Figure 1. Leybold-LaPine apparatus for measuring q/m of electron
Measurement of e/m for the electron, using a Leybold-LaPine apparatus
The purpose of the experiment is (1) to study the motion of charged particles in a magnetic field as a function of field intensity and of particle velocity, and (2) to measure the charge/mass ratio for the electron.
To see how a charged particle really moves through a magnetic field, and how its motion varies with its velocity and the strength of the magnetic field.
Motion of charged particle in magnetic field: Cutnell and Johnson 21.2, 21.3
Magnetic field produced by a current: Cutnell and Johnson 21.7. See Figures
21.33 and 21.37.
The Leybold-LaPine gas-focused cathode ray tube apparatus is shown in the picture below. The apparatus consists of a spherical glass bulb, filled with hydrogen at a fairly low pressure. An electron gun inside the bulb produces a beam of electrons, whose path is made visible by a pale blue glow from hydrogen ions excited by the electron beam. The presence of the hydrogen ions, with their relatively small mobility, also serves to focus the beam by attracting straying electrons back into the beam. The velocity of the electrons in the beam is controlled by controlling the accelerating voltage applied to the electron gun.
A pair of circular coils of wire, called Helmholtz coils, is used to produce a uniform magnetic field within the region occupied by the bulb. This configuration consists of parallel circular coils, of equal turns and equal radius, separated by an axial distance equal to the radius. In this apparatus N, the number of turns of each coil is 130, and R0, the coil radius is 150 mm. They are connected in series to a 6-volt DC source, and can be loaded up to approximately 5 amperes.
Figure 1. Leybold-LaPine apparatus for measuring q/m of electron
A regulated high voltage dc power supply can be used to provide the accelerating voltage, which can be as high as 300 volts. This same power supply also provides the necessary 6.3-volt ac filament voltage for the electron gun.
The apparatus should be set up when you arrive in lab. If so, do not fiddle with the wiring.

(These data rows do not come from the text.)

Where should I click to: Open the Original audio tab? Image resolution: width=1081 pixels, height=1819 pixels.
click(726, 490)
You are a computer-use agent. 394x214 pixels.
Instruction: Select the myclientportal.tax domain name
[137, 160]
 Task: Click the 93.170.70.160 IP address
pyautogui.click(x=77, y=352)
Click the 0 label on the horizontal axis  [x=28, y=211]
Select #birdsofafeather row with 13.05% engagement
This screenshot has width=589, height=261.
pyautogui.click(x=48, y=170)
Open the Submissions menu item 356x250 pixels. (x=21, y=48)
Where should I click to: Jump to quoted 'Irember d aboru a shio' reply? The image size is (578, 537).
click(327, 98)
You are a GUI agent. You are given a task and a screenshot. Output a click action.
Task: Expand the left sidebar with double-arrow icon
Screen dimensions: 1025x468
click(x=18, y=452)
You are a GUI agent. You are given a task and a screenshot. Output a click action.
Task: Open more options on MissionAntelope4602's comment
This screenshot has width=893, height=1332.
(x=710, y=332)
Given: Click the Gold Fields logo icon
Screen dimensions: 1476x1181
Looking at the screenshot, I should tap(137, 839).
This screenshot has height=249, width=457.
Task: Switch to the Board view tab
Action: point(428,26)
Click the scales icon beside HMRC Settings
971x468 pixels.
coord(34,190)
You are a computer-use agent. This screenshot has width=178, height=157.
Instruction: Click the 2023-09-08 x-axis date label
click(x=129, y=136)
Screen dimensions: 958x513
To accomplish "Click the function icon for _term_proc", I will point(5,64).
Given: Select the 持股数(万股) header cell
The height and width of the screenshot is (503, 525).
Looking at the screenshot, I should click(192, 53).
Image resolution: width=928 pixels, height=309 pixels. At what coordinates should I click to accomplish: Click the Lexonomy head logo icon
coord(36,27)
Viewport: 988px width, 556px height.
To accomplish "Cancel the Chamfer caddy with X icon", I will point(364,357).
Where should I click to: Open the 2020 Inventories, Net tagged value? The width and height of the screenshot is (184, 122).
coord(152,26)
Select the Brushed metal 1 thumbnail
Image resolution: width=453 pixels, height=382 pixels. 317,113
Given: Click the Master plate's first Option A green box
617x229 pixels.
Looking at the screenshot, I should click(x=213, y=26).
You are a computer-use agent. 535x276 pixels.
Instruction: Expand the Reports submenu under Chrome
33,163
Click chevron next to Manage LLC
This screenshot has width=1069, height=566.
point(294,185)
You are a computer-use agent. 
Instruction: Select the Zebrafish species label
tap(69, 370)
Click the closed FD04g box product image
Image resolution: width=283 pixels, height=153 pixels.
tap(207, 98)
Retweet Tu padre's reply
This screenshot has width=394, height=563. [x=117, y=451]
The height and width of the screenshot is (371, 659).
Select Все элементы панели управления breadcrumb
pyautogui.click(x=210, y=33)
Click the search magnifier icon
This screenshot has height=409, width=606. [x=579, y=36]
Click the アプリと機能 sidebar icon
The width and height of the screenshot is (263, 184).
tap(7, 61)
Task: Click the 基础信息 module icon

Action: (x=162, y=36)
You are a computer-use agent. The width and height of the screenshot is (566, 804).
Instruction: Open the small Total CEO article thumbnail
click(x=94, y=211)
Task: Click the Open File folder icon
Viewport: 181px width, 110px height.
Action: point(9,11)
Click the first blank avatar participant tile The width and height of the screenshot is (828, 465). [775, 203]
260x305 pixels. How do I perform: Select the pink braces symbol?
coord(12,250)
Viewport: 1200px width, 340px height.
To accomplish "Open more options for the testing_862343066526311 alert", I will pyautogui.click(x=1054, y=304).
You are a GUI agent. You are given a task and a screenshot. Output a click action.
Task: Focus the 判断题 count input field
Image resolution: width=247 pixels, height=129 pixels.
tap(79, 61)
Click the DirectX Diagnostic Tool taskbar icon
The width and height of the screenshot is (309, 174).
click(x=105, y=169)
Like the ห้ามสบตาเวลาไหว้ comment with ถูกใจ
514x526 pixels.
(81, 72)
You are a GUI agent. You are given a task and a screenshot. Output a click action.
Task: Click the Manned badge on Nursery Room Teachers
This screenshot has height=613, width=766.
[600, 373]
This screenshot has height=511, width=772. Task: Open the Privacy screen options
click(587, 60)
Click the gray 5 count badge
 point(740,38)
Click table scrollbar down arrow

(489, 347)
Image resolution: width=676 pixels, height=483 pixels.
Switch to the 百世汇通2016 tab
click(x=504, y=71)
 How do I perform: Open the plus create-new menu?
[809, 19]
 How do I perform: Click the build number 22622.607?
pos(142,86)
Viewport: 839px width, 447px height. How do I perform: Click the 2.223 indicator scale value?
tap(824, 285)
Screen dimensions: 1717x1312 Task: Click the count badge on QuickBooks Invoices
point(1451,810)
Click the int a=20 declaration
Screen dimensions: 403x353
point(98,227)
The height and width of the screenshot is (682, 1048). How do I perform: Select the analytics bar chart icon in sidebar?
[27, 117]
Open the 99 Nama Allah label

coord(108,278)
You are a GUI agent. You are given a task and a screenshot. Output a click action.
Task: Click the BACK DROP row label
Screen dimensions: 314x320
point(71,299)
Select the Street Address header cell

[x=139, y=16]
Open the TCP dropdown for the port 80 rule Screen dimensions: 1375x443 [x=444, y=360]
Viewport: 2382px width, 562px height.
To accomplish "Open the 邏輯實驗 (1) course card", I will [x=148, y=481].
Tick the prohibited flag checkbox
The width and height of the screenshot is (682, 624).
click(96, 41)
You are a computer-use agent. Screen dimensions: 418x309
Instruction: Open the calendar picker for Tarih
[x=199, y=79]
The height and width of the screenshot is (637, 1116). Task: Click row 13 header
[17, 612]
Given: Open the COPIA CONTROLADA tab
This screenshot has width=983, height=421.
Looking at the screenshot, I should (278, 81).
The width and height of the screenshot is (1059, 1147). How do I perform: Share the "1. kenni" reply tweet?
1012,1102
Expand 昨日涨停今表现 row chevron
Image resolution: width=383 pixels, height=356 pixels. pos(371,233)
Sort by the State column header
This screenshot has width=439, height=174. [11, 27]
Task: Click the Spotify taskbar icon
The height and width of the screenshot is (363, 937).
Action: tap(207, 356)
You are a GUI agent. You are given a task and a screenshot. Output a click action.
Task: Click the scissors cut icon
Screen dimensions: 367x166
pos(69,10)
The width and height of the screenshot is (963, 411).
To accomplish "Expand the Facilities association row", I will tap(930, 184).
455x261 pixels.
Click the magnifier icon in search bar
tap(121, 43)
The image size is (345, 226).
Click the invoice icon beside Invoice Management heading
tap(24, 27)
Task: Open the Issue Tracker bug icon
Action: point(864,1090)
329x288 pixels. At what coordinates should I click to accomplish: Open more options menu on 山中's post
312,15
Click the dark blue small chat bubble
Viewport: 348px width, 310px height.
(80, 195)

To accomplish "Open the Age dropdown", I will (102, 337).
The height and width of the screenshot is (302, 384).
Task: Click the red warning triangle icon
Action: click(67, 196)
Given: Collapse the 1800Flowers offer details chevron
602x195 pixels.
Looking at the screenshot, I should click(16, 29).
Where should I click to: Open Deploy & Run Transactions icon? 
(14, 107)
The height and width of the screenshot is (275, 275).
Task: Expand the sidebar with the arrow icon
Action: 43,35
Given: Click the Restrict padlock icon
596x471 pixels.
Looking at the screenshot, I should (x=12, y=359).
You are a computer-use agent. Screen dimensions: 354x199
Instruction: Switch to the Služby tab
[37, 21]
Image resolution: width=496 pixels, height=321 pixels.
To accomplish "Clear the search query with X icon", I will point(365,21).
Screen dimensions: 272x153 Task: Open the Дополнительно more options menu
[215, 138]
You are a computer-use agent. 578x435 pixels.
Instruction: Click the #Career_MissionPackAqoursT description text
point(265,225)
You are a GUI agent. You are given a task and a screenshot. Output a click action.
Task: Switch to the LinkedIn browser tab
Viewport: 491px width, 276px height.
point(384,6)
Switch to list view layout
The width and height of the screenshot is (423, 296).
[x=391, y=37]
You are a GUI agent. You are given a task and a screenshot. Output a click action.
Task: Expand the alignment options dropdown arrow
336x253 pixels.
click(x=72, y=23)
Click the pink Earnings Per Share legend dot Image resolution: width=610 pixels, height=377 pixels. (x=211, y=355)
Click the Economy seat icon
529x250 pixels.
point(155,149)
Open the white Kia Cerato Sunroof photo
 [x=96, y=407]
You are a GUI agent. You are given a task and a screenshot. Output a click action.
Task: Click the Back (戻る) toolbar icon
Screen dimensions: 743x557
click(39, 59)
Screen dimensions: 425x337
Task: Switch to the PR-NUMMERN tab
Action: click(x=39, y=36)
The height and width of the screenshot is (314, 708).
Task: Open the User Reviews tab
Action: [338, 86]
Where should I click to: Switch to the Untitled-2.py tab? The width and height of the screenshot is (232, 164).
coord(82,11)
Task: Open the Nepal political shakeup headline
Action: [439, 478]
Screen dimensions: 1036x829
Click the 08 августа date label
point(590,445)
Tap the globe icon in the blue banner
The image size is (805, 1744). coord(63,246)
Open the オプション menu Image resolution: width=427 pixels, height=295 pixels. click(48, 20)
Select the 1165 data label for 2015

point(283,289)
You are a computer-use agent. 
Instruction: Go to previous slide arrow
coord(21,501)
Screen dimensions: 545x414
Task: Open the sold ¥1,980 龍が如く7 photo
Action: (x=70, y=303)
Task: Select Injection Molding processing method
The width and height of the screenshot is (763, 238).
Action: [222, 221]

In the unlikely event that it is necessary to connect the wiring yourself, follow these instructions.Connecting the high-voltage supply (HVPS) to the Leybold-LaPine (LL) apparatus:
- from "0 to 400 Volts +" on HVPS to "Electron Gun electrodes upper +" on LL
- from "0 to 400 Volts common" on HVPS (on right side of GND) to "Electron Gun electrodes lower -" on LL
- from "25 VA max, 6.3 VAC 4 amps" left terminal on HVPS to "Electron Gun heater AC or DC 6.3V" lower terminal on LL
- from "25 VA max, 6.3 VAC 4 amps" right terminal on HVPS (which is the central terminal in a set of 3) to "Electron Gun heater AC or DC 6.3V" upper terminal on LL
Connecting BK precision DC power supply (DC) to Leybold-LaPine (LL) apparatus
- from red terminal (rightmost in set of 3) on DC to "Helmholtz coils 6~9 V2A +" upper red terminal on LL
- from black terminal (leftmost in set of 3) on DC to "Helmholtz coils 6~9 V2A -" lower black terminal on LL
Initial adjustments to Leybold-LaPine apparatus:
- set Helmholtz coils current adjustment knob to "10"
- set up/down switch to "e/m measure"
Initial adjustments to high-voltage power supply
- set "DC on/standby" toggle switch to "DC on"
- set "Voltmeter" rocker switch to right position ("B+ volts")
In order to measure the diameter of the circular path of the electrons in the electron beam tube, use is made of the virtual image produced by a plane mirror. An illuminated centimeter scale is viewed by reflection from the surface of a plane sheet of transparent plastic.
To measure the diameter of the blue circle, do the following: close one eye, and always use the other to make readings. Move your head to the left, so that the reflection of the left-hand section of the circle lines up with the left-hand section of the circle itself. Read the scale at the point where this section of the circle crosses it, and write down the number. Now, move your head to the right-hand side of the bulb, so that the reflection of the right-hand side of the blue circle lines up with the right-hand side of the circle itself. Once again, read the scale at the point where the blue circle crosses it, and write down the number. The diameter of the circle (in cm) is the sum of the two numbers.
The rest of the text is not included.